▸ TO BE DONE
Report every line in the rows below that contains the word "computer", copying each such line in full.
--- BEGIN ---
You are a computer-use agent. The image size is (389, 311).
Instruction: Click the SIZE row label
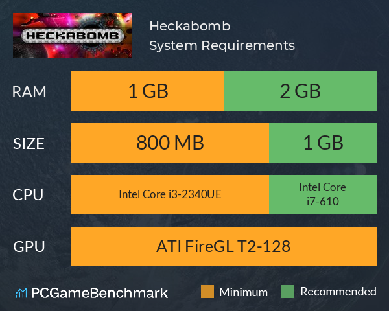coord(29,144)
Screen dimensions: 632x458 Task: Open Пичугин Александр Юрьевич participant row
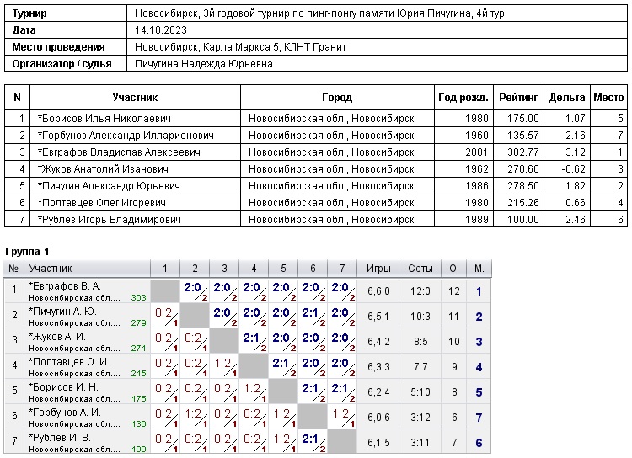pyautogui.click(x=110, y=186)
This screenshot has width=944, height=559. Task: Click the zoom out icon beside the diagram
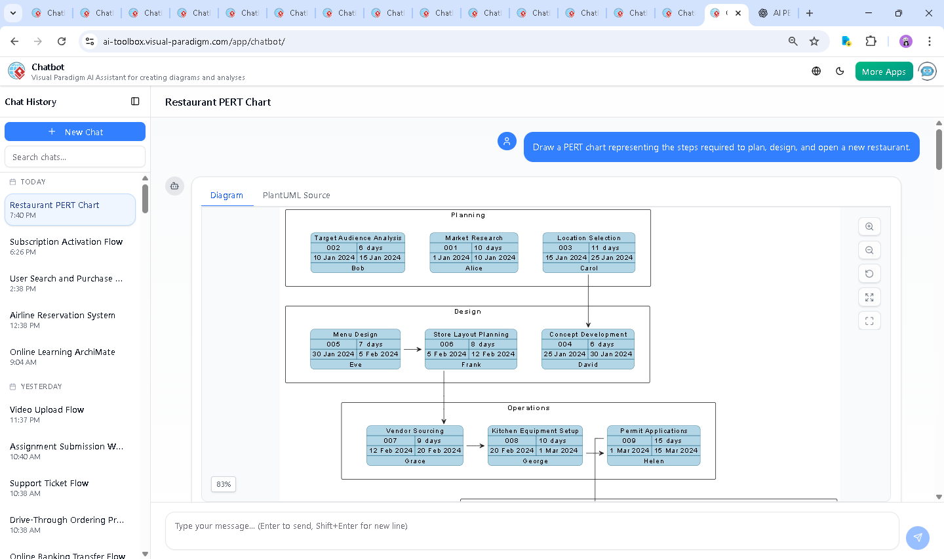[869, 250]
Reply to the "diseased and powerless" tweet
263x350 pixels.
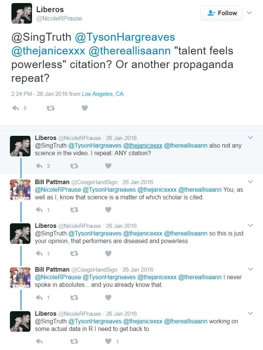pos(38,253)
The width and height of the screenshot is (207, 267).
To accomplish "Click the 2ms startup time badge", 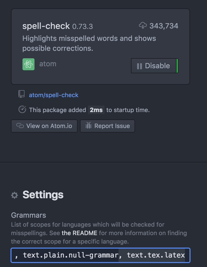I will pos(96,110).
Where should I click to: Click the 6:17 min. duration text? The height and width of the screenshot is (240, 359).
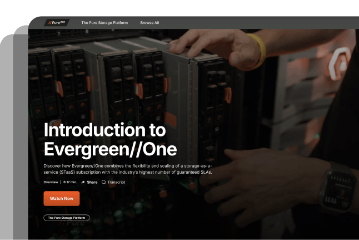coord(70,182)
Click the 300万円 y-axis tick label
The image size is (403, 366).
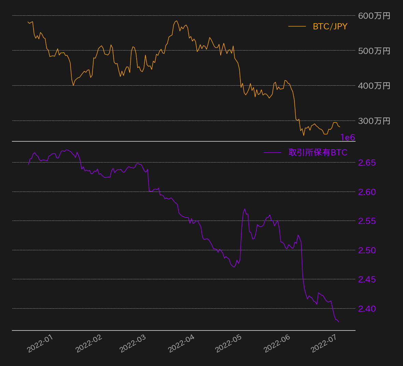[x=374, y=121]
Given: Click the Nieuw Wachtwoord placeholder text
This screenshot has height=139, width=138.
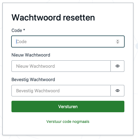Looking at the screenshot, I should [x=35, y=66].
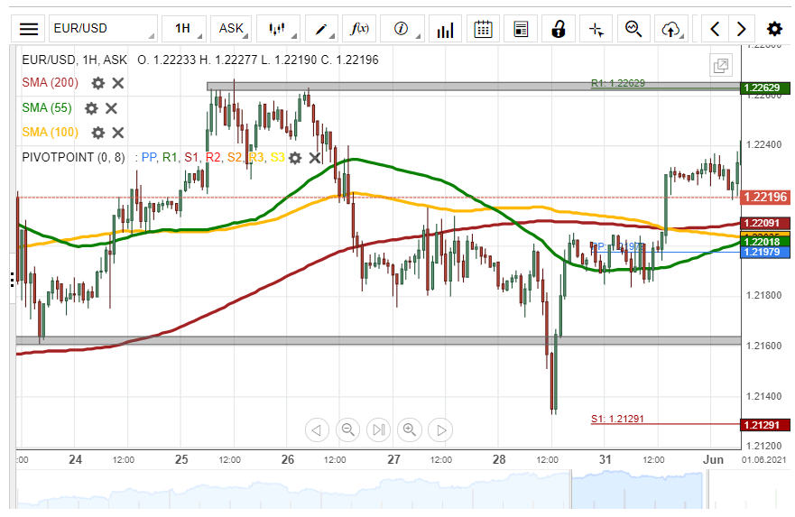Viewport: 795px width, 517px height.
Task: Open the f(x) indicators menu
Action: pos(361,29)
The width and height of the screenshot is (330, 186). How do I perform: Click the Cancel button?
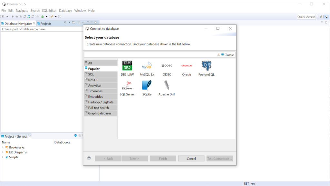[x=191, y=159]
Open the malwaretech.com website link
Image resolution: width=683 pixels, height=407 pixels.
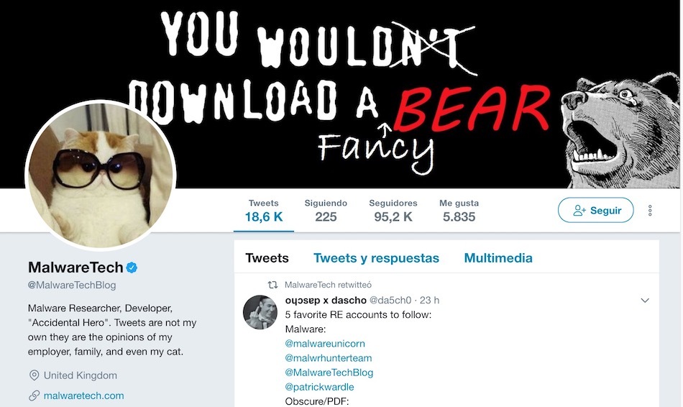click(x=83, y=395)
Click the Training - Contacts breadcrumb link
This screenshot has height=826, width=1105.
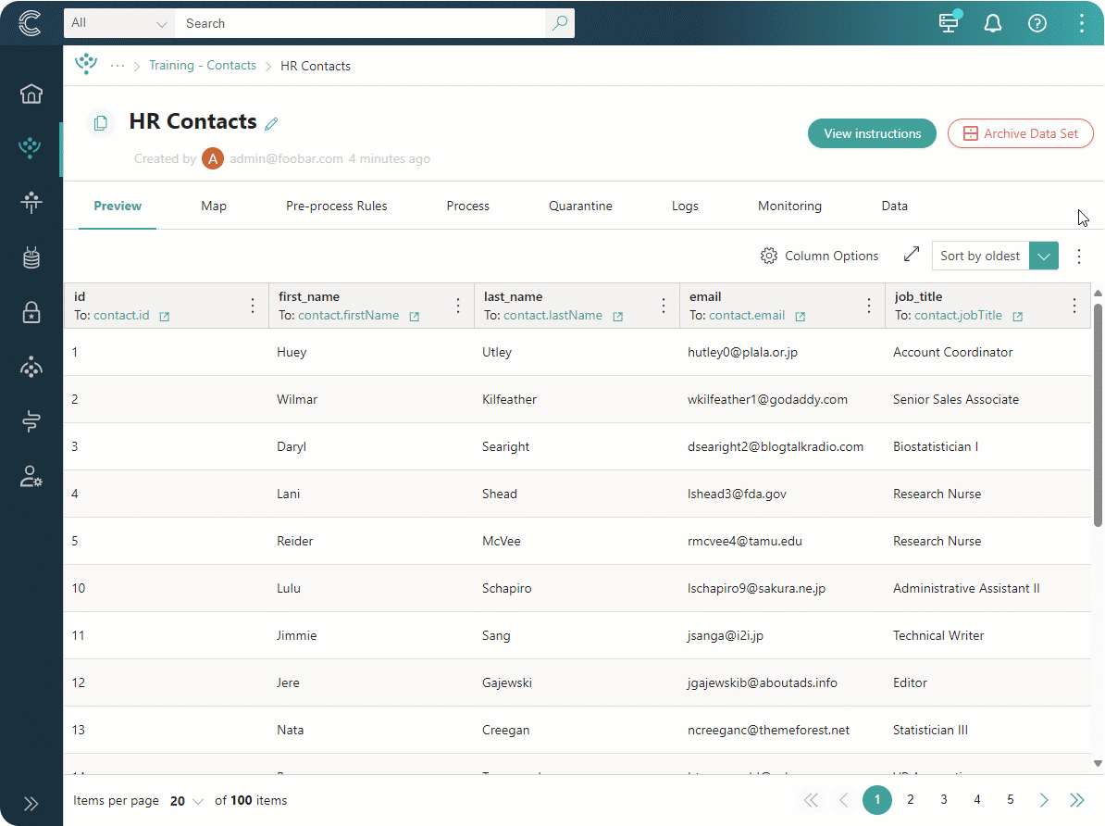pos(203,66)
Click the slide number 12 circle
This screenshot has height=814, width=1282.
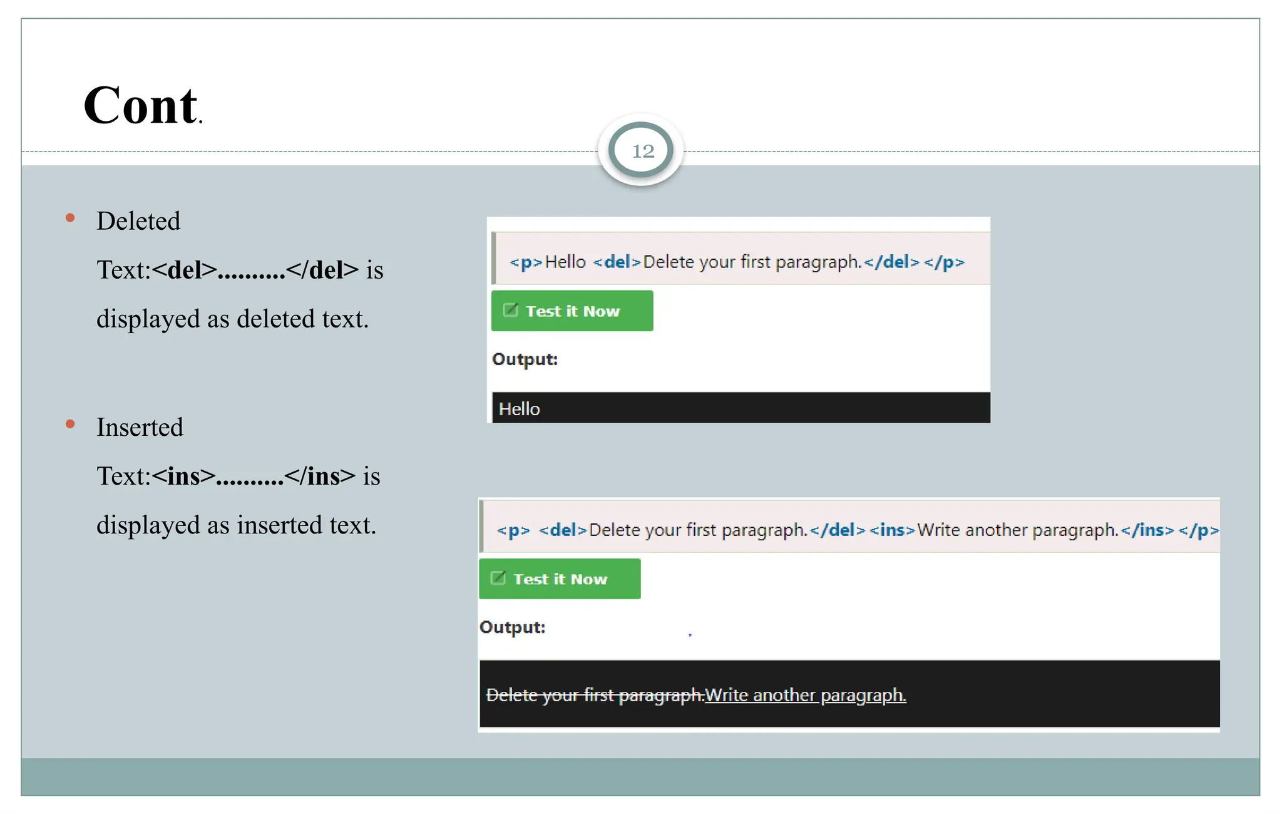tap(642, 150)
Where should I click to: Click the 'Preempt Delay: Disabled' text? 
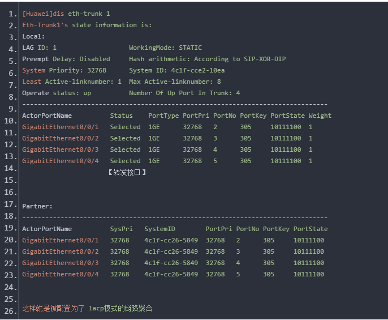66,59
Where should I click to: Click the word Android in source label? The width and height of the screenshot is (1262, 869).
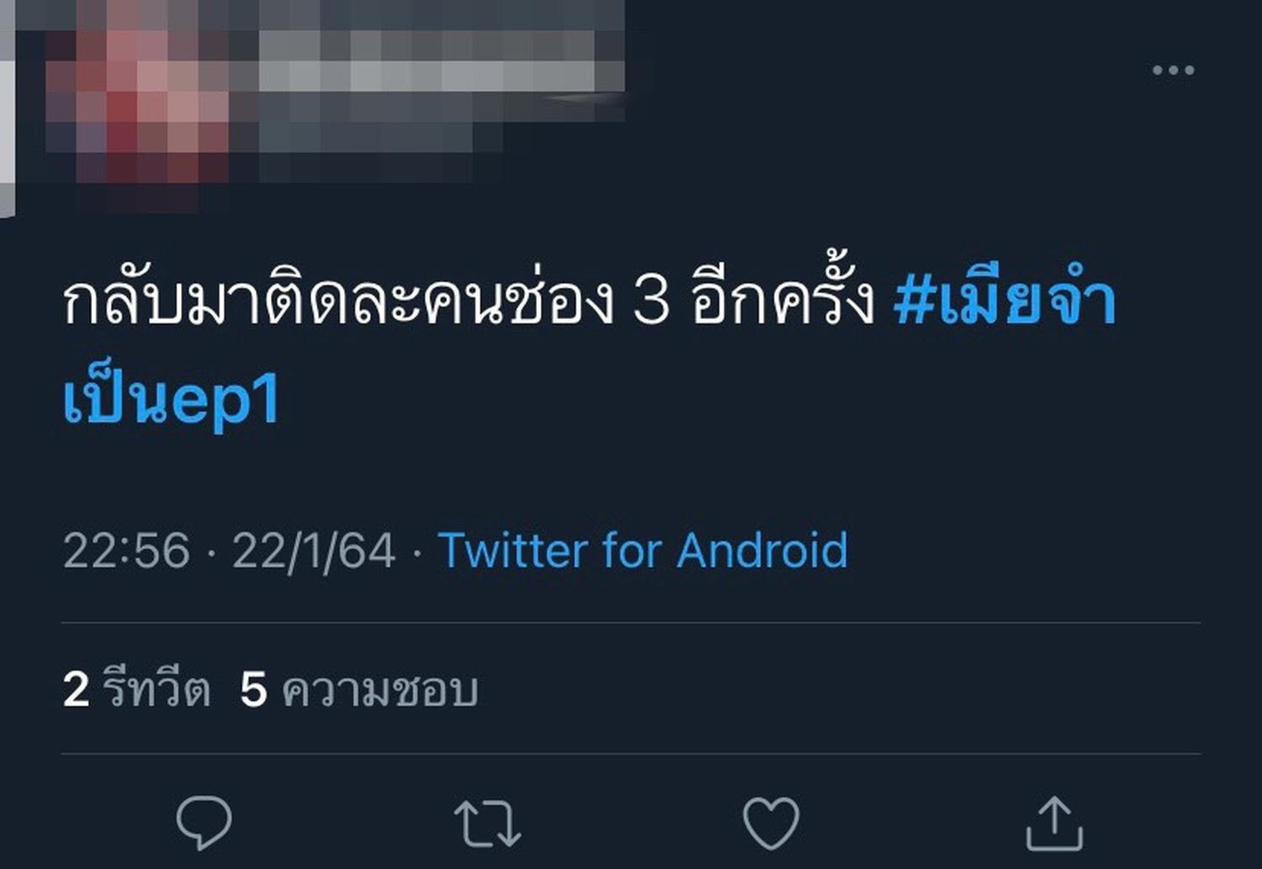pos(762,551)
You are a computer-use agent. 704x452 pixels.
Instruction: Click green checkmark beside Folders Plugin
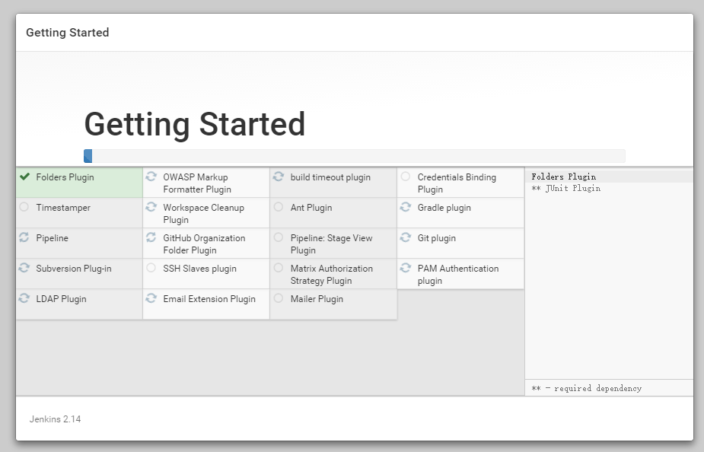[24, 177]
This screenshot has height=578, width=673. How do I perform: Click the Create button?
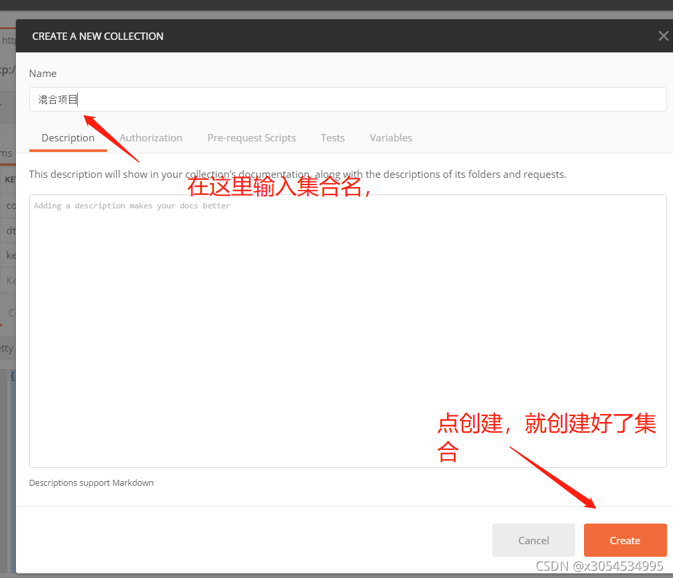pos(625,540)
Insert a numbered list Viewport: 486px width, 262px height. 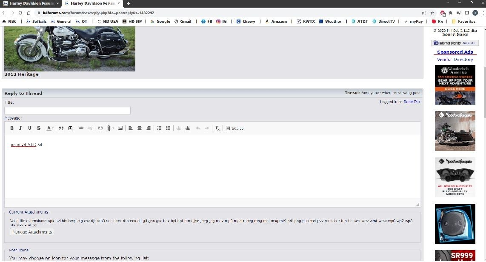pos(159,128)
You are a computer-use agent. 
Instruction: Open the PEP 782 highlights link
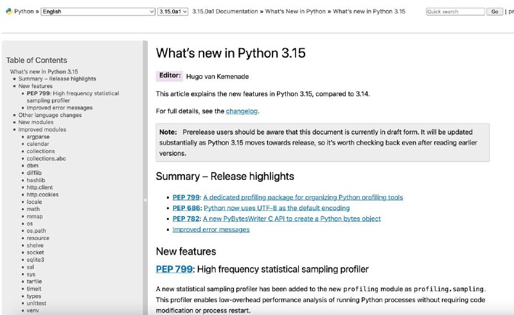186,219
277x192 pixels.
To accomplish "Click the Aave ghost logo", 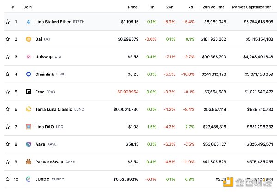I will point(29,144).
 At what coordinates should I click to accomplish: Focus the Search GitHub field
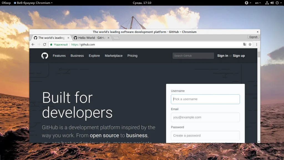point(193,56)
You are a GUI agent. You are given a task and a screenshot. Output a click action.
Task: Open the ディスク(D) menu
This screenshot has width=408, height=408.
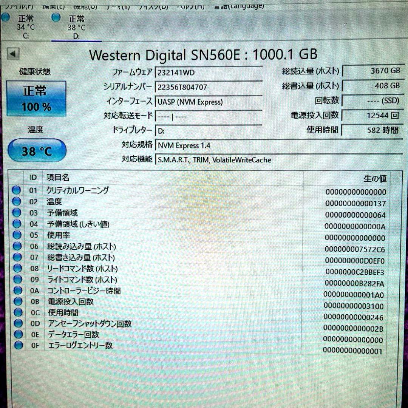point(153,6)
--- END ---
▸ SOLUTION BELOW
You are a computer-use agent. The image size is (389, 311).
You are a computer-use agent. 704x452 pixels.
You are a computer-use agent. 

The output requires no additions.